Maybe if I gave in, it would mask it even if it was only for a few minutes. So I kissed her back, hard.

Everything came pouring out of me, and I gave it to her as if she could somehow take some of the burden from me. Tears began to spill from my eyes as I held her body roughly against mine, pressing myself into her. I tore her shirt over her head, not caring what was underneath.

Her hands felt wrong against my skin as she ran them up under my shirt, removing it. But I let her anyway.

“Please, just for one minute, let me forget.” I spoke to myself, trying to will it all away, unaware I’d said the words aloud.

“Yes, Daniel, forget,” she pleaded with me as she removed the last barrier between us. I slammed into her, praying it would fill some of the void I felt inside.

It only grew.

“Why am I doing this?” I shook my head against the crook of her neck, trying to will the guilt away. All I could see was Melanie’s face.

My heart cried out for her,

“Melanie…Melanie…Melanie,” longing for the only thing that could make it complete.

“I’m not Melanie,” she said, her voice bringing me back. “It’s Stephanie.” She reached out and touched my face. “Let her go. Don’t you see it? Now we can finally be together.”

Was she insane? Roughly, I pushed her away.

What had I done? I quickly gathered her clothes and tossed them at her. I had to be clear.

“Stephanie, I will never love anyone but Melanie.

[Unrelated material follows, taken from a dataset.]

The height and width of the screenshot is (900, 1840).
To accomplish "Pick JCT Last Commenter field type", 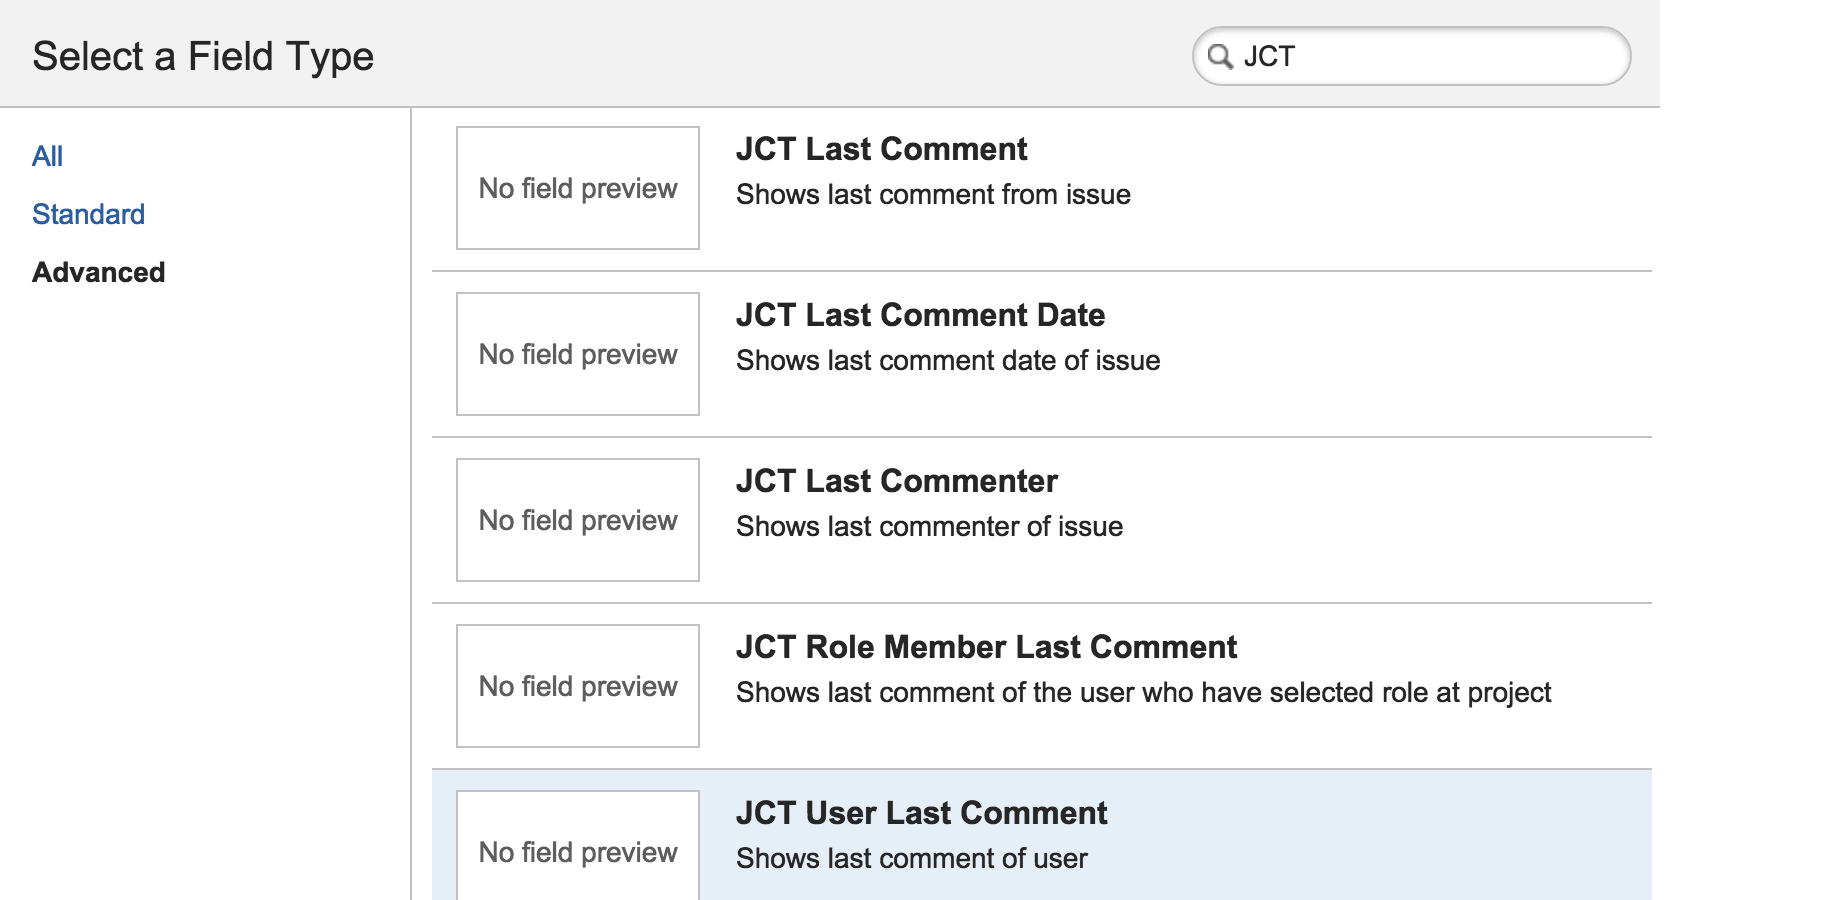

I’m sorry if I gave you the wrong impression.” I shook my head at the mistake I’d just made, digging through the pile of clothes on the floor to find my underwear.

“No!” She shook her head, vehement. “I can feel it, Daniel. This all happened for a reason. It was the only way for us to find each other.”

I felt sick. I had trusted her and thought she cared about me as a friend, but it was now clear. How could I be so blind? For the first time in my life, I wanted to hit a girl.